16:00-17:15 Session 37: Distributed systems
16:00
ACORN: Network Control Plane Abstraction using Route Nondeterminism

ABSTRACT. Networks are hard to configure correctly, and misconfigurations occur frequently, leading to outages or security breaches. Formal verification techniques have been applied to guarantee the correctness of network configurations, thereby improving network reliability. This work addresses verification of distributed network control planes, with two distinct contributions to improve the scalability of formal verification. Our first contribution is a hierarchy of abstractions of varying precision which introduce nondeterminism into the route selection procedure that routers use to select the best available route. We prove the soundness of these abstractions and show their benefits. Our second contribution is a novel SMT encoding which uses symbolic graphs to encode all possible stable routing trees that are compliant with the given network control plane configurations. We have implemented our abstractions and SMT encoding in a prototype tool called ACORN. Our evaluations show that our abstraction can provide significant relative speedups (up to 323x) in performance, and ACORN can scale up to about 37,000 routers (organized in FatTree topologies, with synthesized shortest-path routing and valley-free policies) for verifying reachability. This far exceeds the performance of existing control plane verifiers.

16:25
Plain and Simple Inductive Invariant Inference for Distributed Protocols in TLA+

ABSTRACT. We present a new technique for automatically inferring inductive invariants of parameterized distributed protocols specified in TLA+. Ours is the first such invariant inference technique to work directly on TLA+, an expressive, high level specification language. To achieve this, we present a new algorithm for invariant inference that is based around a core procedure for generating plain, potentially non-inductive lemma invariants that are used as candidate conjuncts of an overall inductive invariant. We couple this with a greedy lemma invariant selection procedure that selects lemmas that eliminate the largest number of counterexamples to induction at each round of our inference procedure. We have implemented our algorithm in a tool, endive, and evaluate it on a diverse set of distributed protocol benchmarks, demonstrating competitive performance and ability to uniquely solve an industrial scale reconfiguration protocol.

16:50
Awaiting for Godot: Stateless Model Checking that Avoids Executions where Nothing Happens

ABSTRACT. Stateless Model Checking (SMC) is a verification technique for concurrent programs that checks for safety violations by exploring all possible thread schedulings. It is highly effective when coupled with Dynamic Partial Order Reduction (DPOR), which introduces an equivalence on schedulings and need explore only one in each equivalence class. Even with DPOR, SMC often spends unnecessary effort in exploring loop iterations that are \emph{pure}, i.e., have no effect on the program state.

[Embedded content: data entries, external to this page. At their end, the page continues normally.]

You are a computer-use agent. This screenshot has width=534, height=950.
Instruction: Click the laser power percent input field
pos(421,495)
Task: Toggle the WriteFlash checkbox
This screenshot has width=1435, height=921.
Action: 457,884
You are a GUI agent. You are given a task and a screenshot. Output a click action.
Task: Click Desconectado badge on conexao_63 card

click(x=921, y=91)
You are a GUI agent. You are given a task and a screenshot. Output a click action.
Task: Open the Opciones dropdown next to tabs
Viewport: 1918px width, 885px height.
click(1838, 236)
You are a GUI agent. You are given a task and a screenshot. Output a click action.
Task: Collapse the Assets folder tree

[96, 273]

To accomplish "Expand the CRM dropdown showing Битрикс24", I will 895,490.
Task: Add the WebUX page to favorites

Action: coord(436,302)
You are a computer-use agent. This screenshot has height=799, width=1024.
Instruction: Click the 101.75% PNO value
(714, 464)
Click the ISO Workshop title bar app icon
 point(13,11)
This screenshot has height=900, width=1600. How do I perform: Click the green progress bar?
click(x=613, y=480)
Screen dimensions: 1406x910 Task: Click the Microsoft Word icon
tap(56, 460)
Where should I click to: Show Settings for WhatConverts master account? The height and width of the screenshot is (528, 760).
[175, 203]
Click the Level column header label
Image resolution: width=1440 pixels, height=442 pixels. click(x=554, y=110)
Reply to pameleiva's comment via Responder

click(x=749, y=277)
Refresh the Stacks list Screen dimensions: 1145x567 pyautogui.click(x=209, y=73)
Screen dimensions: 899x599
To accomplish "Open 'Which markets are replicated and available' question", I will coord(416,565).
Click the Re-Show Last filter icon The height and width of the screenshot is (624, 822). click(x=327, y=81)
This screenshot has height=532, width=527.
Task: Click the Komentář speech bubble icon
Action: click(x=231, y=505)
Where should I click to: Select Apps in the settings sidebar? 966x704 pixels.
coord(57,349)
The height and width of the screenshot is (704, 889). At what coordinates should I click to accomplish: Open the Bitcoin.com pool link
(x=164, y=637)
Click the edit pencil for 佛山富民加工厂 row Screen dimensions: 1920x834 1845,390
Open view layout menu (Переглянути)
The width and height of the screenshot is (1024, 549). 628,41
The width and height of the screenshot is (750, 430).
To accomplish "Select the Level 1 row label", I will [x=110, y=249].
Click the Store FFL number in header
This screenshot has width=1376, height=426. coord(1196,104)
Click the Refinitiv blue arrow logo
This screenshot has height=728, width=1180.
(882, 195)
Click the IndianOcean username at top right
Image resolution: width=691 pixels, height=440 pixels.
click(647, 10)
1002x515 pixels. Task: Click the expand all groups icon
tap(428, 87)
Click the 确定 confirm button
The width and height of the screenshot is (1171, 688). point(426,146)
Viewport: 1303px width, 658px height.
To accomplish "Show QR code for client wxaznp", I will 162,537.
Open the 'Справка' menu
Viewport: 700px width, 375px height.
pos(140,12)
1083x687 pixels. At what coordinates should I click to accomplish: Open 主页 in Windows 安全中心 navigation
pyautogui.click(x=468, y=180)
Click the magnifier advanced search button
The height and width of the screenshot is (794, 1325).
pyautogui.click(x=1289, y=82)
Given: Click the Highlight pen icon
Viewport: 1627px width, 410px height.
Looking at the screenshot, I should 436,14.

We present techniques for making SMC with DPOR more effective on programs with pure loop iterations. The first is a static program analysis to detect loop purity and an associated program transformation, called \emph{Partial Loop Purity Elimination}, that inserts assume statements to block pure loop iterations. Subsequently, some of these assumes are turned into await statements that completely remove many assume-blocked executions. Finally, we present an extension of the standard DPOR equivalence, obtained by weakening the conflict relation between events. All these techniques are incorporated into a new DPOR algorithm, Optimal-DPOR-Await, which can handle both \await{s} and the weaker conflict relation, is optimal in the sense that it explores exactly one execution in each equivalence class, and can also diagnose livelocks. Our implementation in Nidhugg shows that these techniques can significantly speed up the analysis of concurrent programs that are currently challenging for SMC tools, both for exploring their complete set of interleavings, but even for detecting concurrency errors in them.